Kejaksaan Agung menjerat Surya Darmadi dalam kasus korupsi penerbitan izin izin lokasi dan izin usaha perkebunan (IUP) kepada empat perusahaan PT Duta Palma Group. Keempat perusahaan tersebut adalah PT Banyu Bening Utama pada tahun 2003, seta PT Panca Argo Lestari, PT Palma Satu, dan PT Sebrida Subur pada tahun 2007. Total lahan yang dikuasai empat perusahaan itu mencapai lebih dari 37 ribu hektare.
Kasus ini bermula saat Bupati Indragiri Hulu periode 1999-2008, Raja Tamsir Rachman, menerbitkan pemberian izin tersebut secara ilegal. Sebab, lahan tempat penerbitan izin itu berada dalam kawasan hutan yang tidak disertai adanya izin pelepasan kawasan hutan dari Kementerian Lingkungan Hidup dan Kehutanan.

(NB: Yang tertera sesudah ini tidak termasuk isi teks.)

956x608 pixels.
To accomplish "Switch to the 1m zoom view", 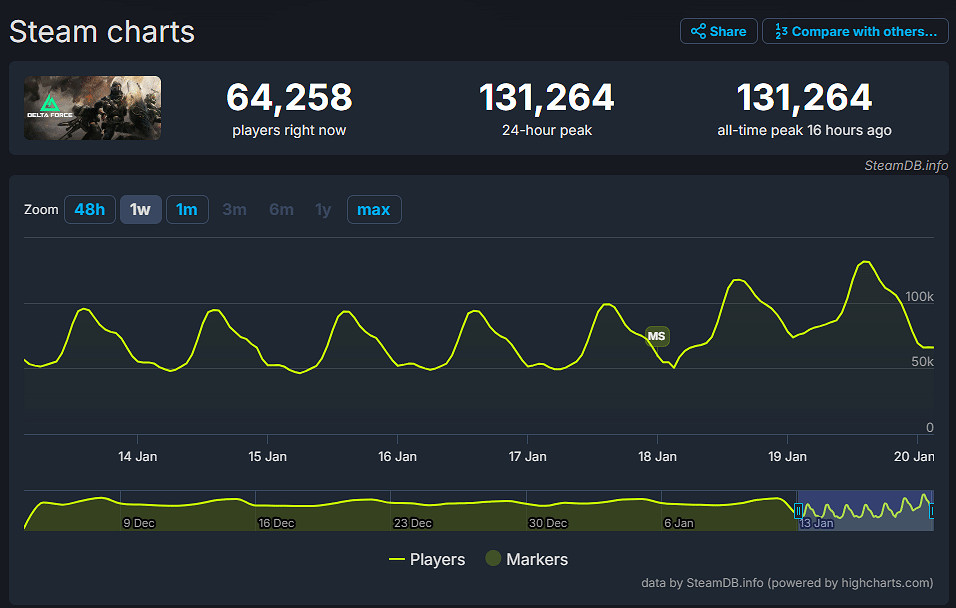I will [187, 209].

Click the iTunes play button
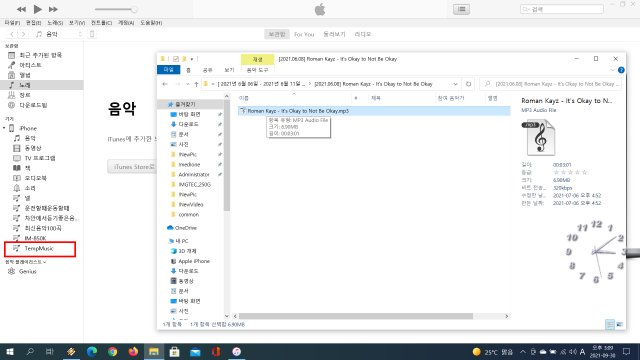click(37, 9)
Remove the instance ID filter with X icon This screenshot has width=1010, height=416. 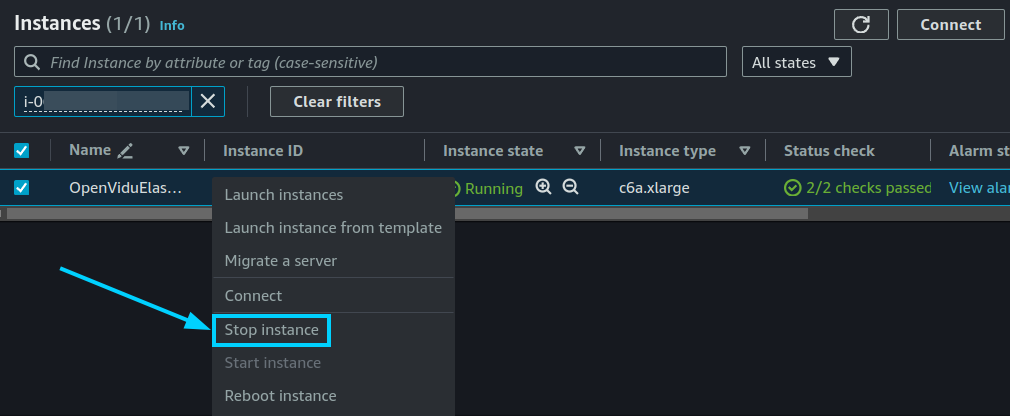point(207,101)
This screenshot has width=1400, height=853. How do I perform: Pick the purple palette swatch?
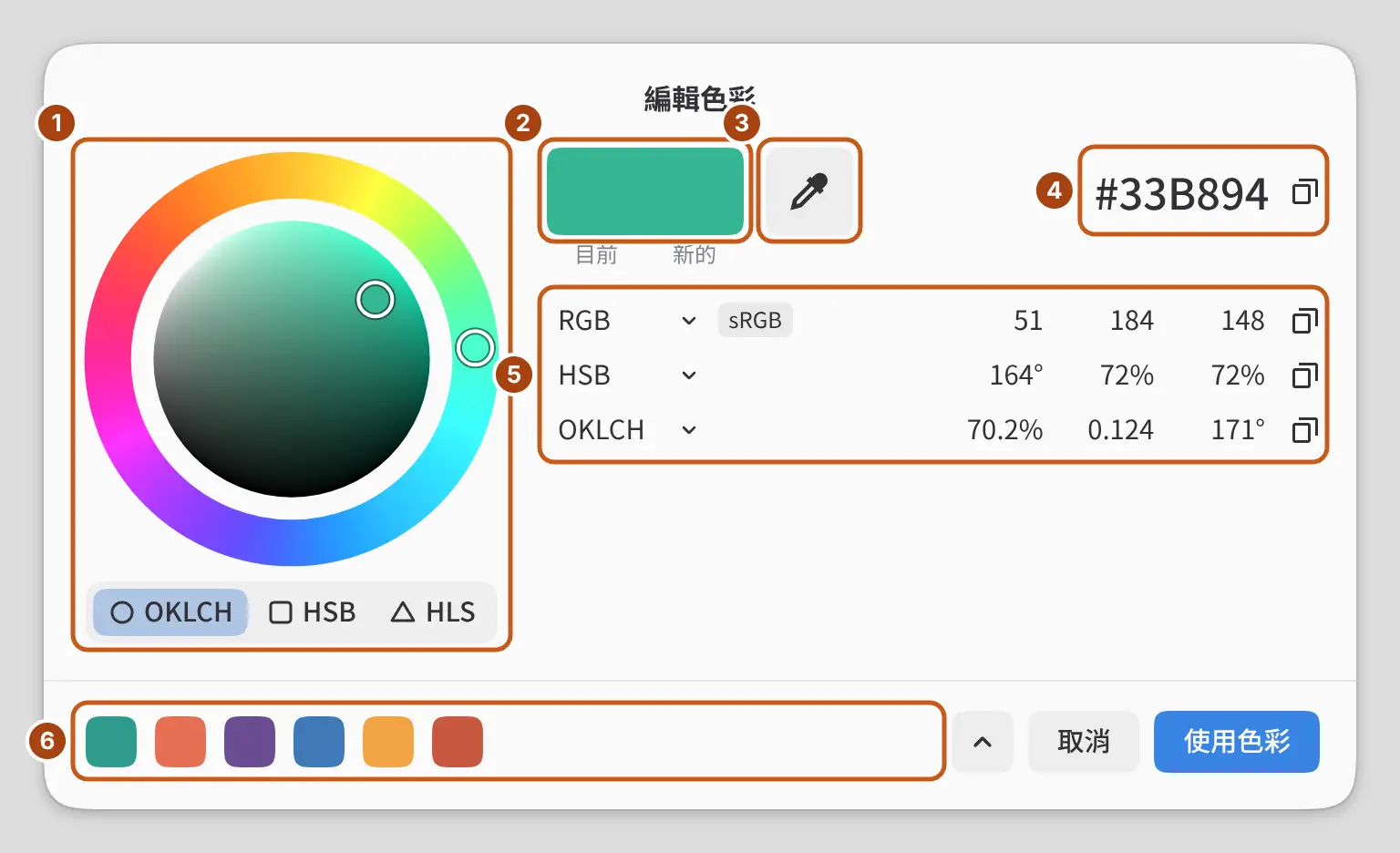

Dalam kasus ini, Raja Thamsir Rachman telah divonis 7 tahun penjara dengan kewajiban membayar denda senilai Rp 1 miliar subsider enam bulan kurungan penjara. Kasus ini juga menyeret Gubernur Riau Annas Maamun.
Annas Maamun disebut menerima suap sebesar Rp 3 miliar dari Surya Darmadi melalui Gulat Medali Emas Manurung. Dia pun telah divonis hukuman 1 tahun penjara, namun bebas setelah mendapatkan grasi dari Presiden Jokowi.